Угол опережения | страница 10



Деревенские ходили на станцию спрашивать про революцию, но люди в поездах рассказывали разное. Мужики возвращались домой еще более настороженными. Они зло ругались, говоря, что крепкого закону и твердой правды нигде нет.

Даже всегда спокойный и тихий Плетёнков горячился:

— Толкуют про революцию, а того не могут понять, что это буржуазная революция. Ты вот что, Иван, запомни: буржуи сбросили царя, а мы сбросим буржуев. Настоящая революция впереди!

А Тимофея Наумкина уже две недели не было в депо. Он уехал в Питер, никого не спросясь. Об этом тоже много говорили.

Люди жили беспокойно, в тревоге и тайном ожидании новых перемен.


Гудок хрипло рявкнул и замолчал, словно подавился. Потом снова подал голос и, набирая силу, поплыл над станцией в холодном осеннем воздухе. Ему басом ответили гудки с канатного завода и слабый тенорок лесопилки. Гудели они не ко времени. Иван торопливо вытер руки ветошью, вылез из паровозной будки и побежал в мастерские.

Там уже шумела толпа, было много чужих, какие-то солдаты, бабы… Все дружно кляли начальство.

— Они, гады, еще третьего дня получили бумагу из Питера и молчали.

— Правду не утаишь!

— Не томи, механик! Скажи толком: что в Питере?

На верстак поднялся коренастый мужик. Свет падал у него из-за спины, и лица нельзя было разглядеть. Ивана толкали, он тянул шею, глаза его слезились от едкого махорочного дыма.
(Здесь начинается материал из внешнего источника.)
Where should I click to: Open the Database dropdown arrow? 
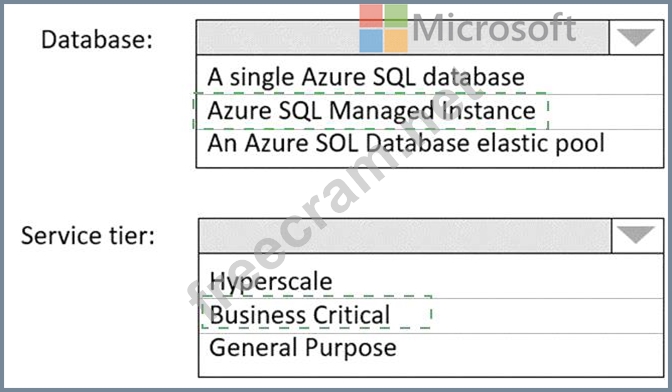(636, 37)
— В Петрограде восстание! — рубил оратор. Иван узнал старшего Крысина. — Временное правительство низложено. Власть перешла в руки Советов рабочих и солдатских депутатов. Да здравствует пролетарская революция!

Толпа загудела.

— Это что же, сызнова революция? Одну беду заспать можно, а с новой что делать?

— Царя скинули, Керенского скинули… Какому богу теперь молиться?

— Себе молись, отец!

— Верно! Пусть они там в революции играют, а нам здесь, все едино, кто верхом сидит.

— Нет, мужики! — Худой солдат в длиннополой шинели отшвырнул цигарку. — Власть нынче наша, самим и надо жизнь строить. На новый лад! Большевики круто повернули. Первым делом — войне конец…

— Ты о своем, служивый! А как германец явится?

— Ему что, он дома! А у меня брат-герой на фронте.

— Герой! — вдруг взорвался солдат. — Своему брату, дурень, это скажи. Нас командиры только в реляциях героями величали. А чуть что — в зубы! Был я серой скотинкой, теперь не хочу. Хватит, посидел в гнилых окопах, покормил вшей!

Больше всего говорили о земле: половина деповских была из крестьян.

— Земля мужику даром отойдет.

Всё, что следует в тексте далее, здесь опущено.